Pour rappel, au sein d’une commission d’enquête parlementaire, « les élus ne rendent pas la justice, mais assurent une fonction de contrôle consistant essentiellement à demander des comptes et à produire un rapport. La terminologie ne doit pas tromper : l’enquête parlementaire n’a rien à voir avec l’enquête judiciaire », soulignait Philippe Blachère en octobre 2023 sur le site d’informations public gouvernemental vie-publique.fr . Le professeur à l’université Jean-Moulin Lyon III, directeur du Centre de droit constitutionnel de Lyon y détaille et vulgarise l’évolution de cette fonction de « contrôle » s’ajoutant au pouvoir législatif du Parlement et donnant lieu à un rapport avec ses recommandations. Leur objectif est donc davantage d’identifier et de comprendre comment le fonctionnement des règles et garde-fous publics ont pu être défaillants et/ou contournés, sinon manipulés. C’est sur cet angle que travaille une enquête parlementaire. Qu’il s’agisse de la gestion du service public (comme pour l’affaire d’Outreau en 2005), d’une entreprise publique ou encore beaucoup plus largement de « questions de société », vie-publique.fr citant en exemple dans cette catégorie les « mécanismes de spéculation financière ».

If a pu s’entretenir ce matin avec le député Jean-Pierre Taite afin de lui demander ce qu’était devenue sa proposition de résolution. Si la dissolution et donc le changement de législature auraient de toute façon mis à bas la procédure, du moins auraient obligé à repartir de zéro, cela n’a pas été le cas pour sa proposition. Et pour cause, elle a été quasi morte née : « Une demande d’enquête parlementaire est soumise à l’avis du Garde des Sceaux par la présidente de l’Assemblée. Or, celui-ci a donné sa réponse fin février : la création d’une commission et donc d’une enquête sur Casino est peu envisageable dans la mesure où le Parquet financier (celui-là même qui est interrogé sur ses propres « dysfonctionnements » dans l’introduction de la demande de commission, Ndlr) mène déjà des enquêtes sur M. Naouri et Casino et que nos propres investigations croiseraient le périmètre des siennes. Ce qui n’est pas possible conforme au règlement. Nous n’avons pas relancé, une fois réélus en juin (il l’a été avec Antoine Vermorel-Marques et Sylvie Bonnet, Ndlr) car nous savons que la réponse sera la même. »

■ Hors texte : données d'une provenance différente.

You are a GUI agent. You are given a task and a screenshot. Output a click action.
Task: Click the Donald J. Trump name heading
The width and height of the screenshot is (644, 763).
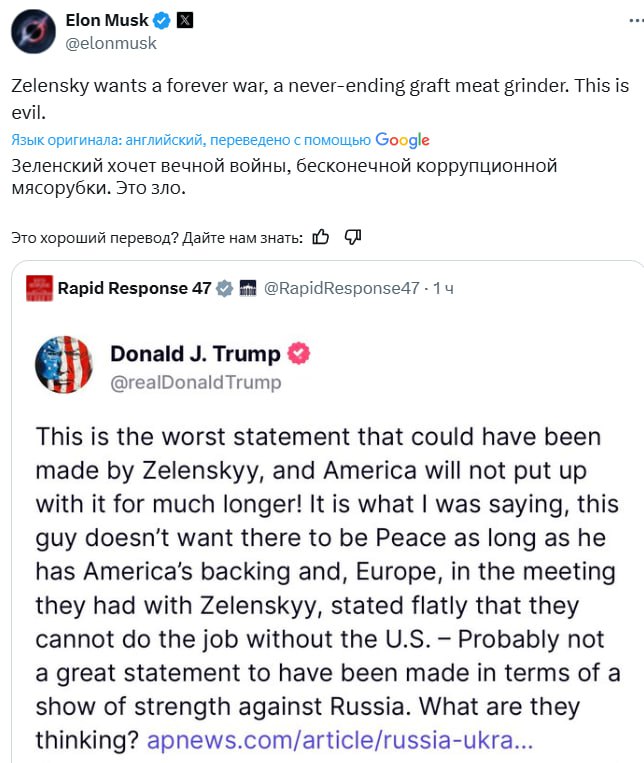tap(195, 353)
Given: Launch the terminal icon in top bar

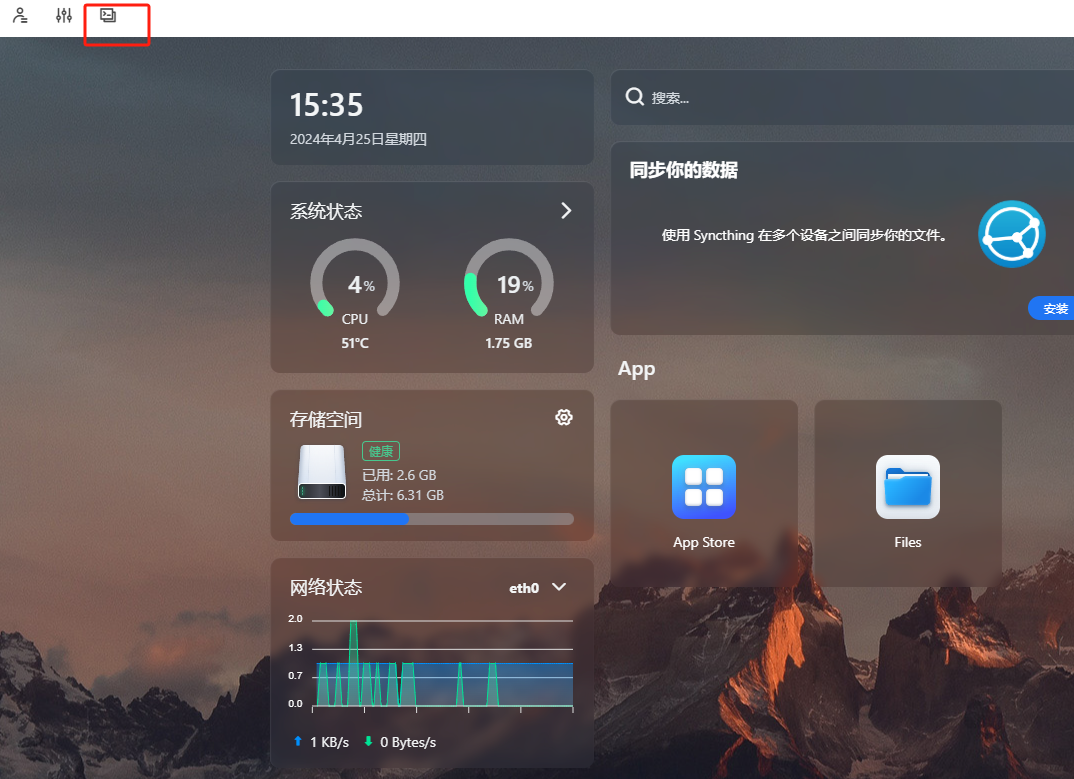Looking at the screenshot, I should tap(108, 15).
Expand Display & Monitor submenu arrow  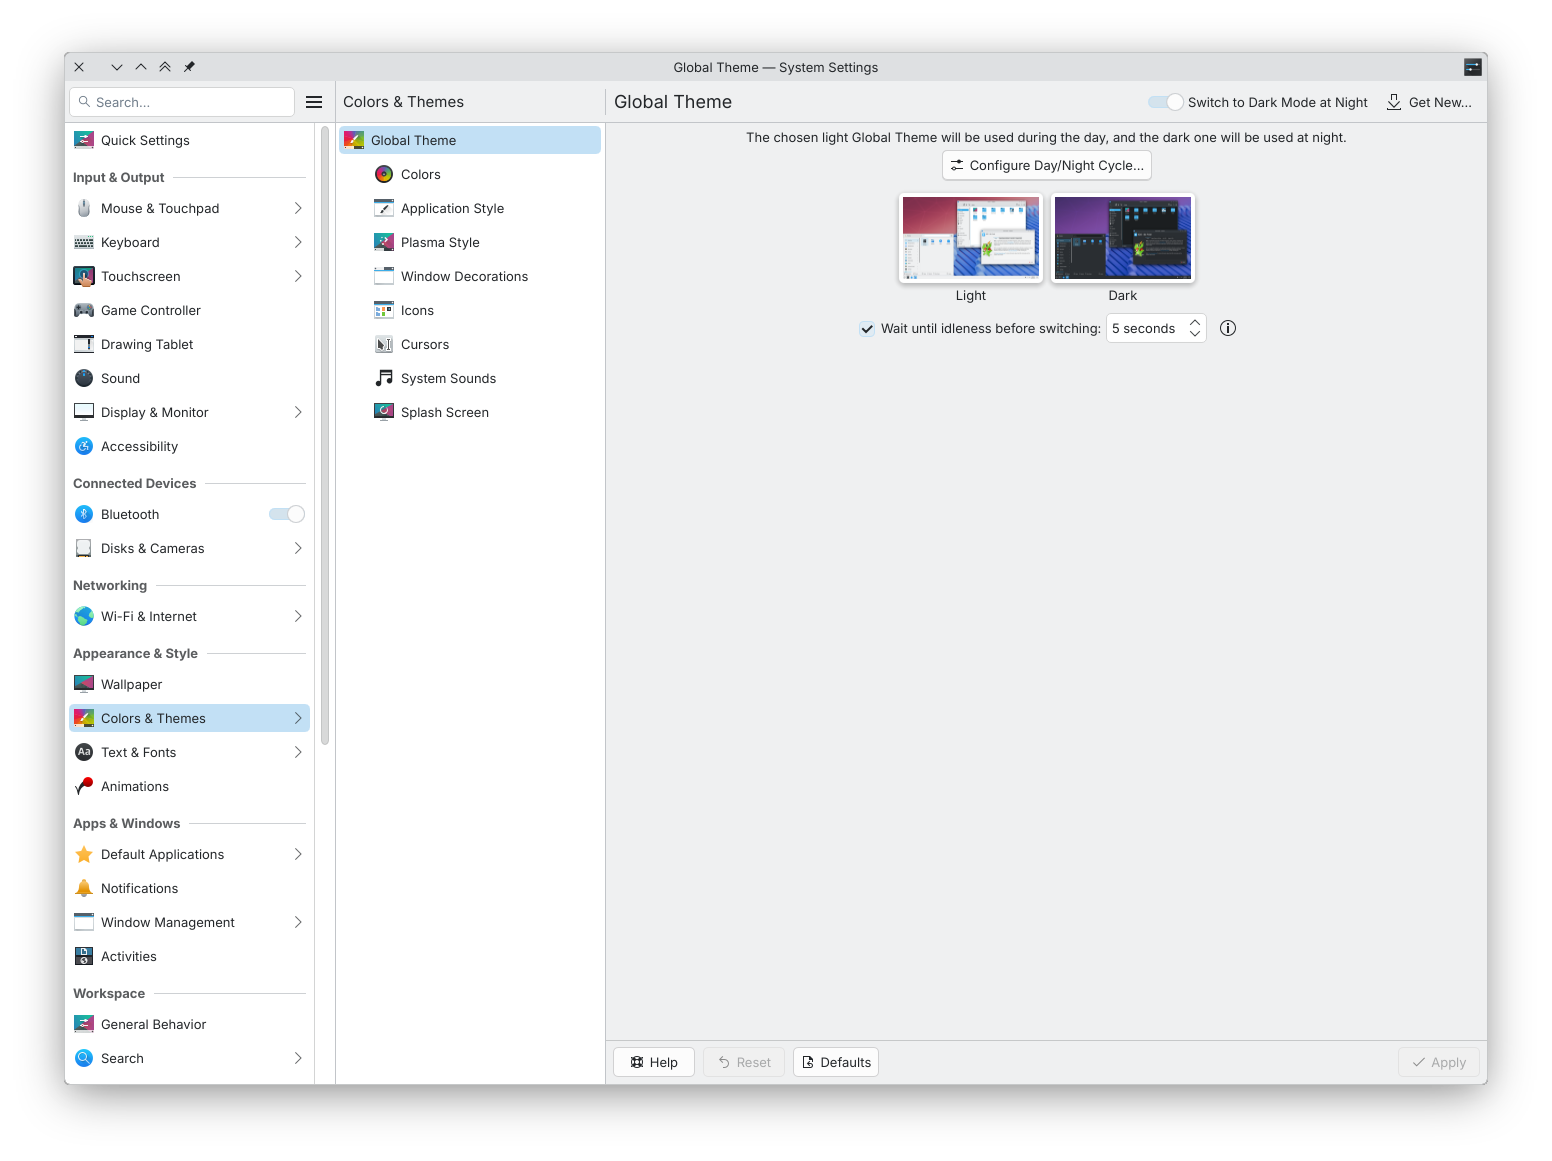[298, 412]
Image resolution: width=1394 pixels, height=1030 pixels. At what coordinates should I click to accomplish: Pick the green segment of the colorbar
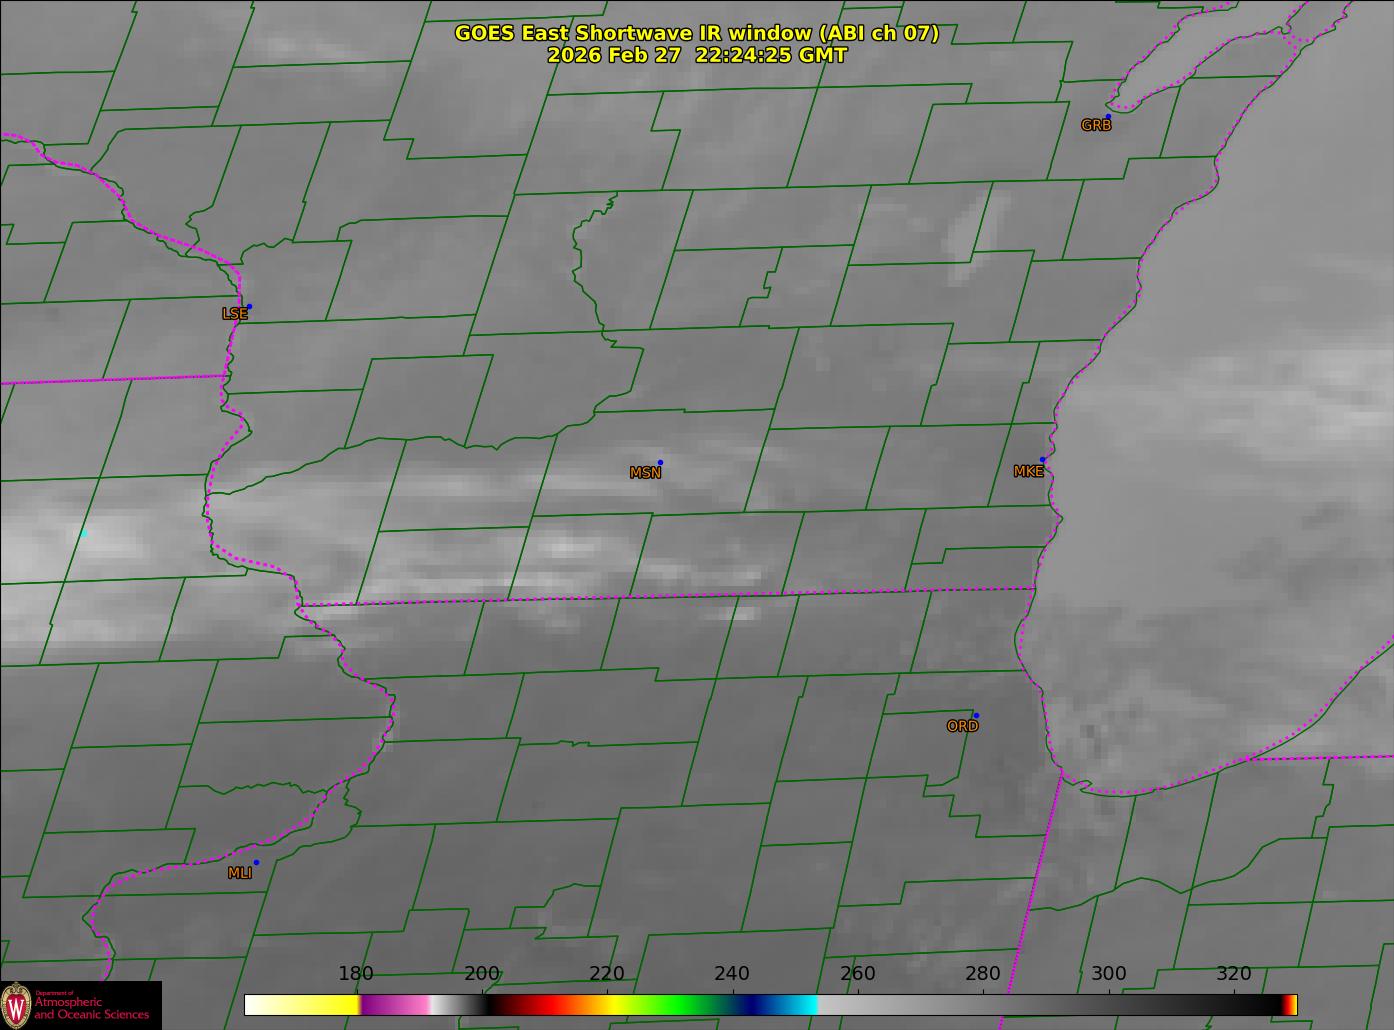coord(680,1004)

Les écologistes stéphanois la réclament à leurs parlementaires

Les LR de la Loire avaient donc dégainé les premiers, tout en proposant dit Jean-Pierre Taite, au Stéphanois Quentin Bataillon de s’associer – « en vain, à ma grande surprise… » – mais pas à la LFI Andrée Taurinya qu’il considère d’un bord « trop extrême » pour s’associer à elle. Nous avons essayé, en vain aussi, ce jour de contacter à ce sujet les deux – ex élu et réélue – en question pour mieux comprendre leur position, la députée insoumise ayant été très peu vue sur le dossier Casino. Il peut d’ailleurs paraître – à moins que la clé de compréhension ne soit justement dans le « paraître » ou non… – étonnant qu’aucun parlementaire de gauche ne se soit saisi de l’initiative d’une commission parlementaire mettant, on ne peut mieux, en exergue les errements du capitalisme et de la finance. En décembre 2023, la sénatrice communiste ligérienne Cécile Cukierman se montrait toutefois justement sceptique sur la pertinence réelle d’une enquête au-delà d’un buzz médiatique : « Une enquête sur quoi ? Tout est hélas bien connu et déjà vu ici. Il n’y a pas besoin d’une réunion de personnalités politiques pour constater que le capitalisme, ce n’est pas bien et aboutit à ça. »   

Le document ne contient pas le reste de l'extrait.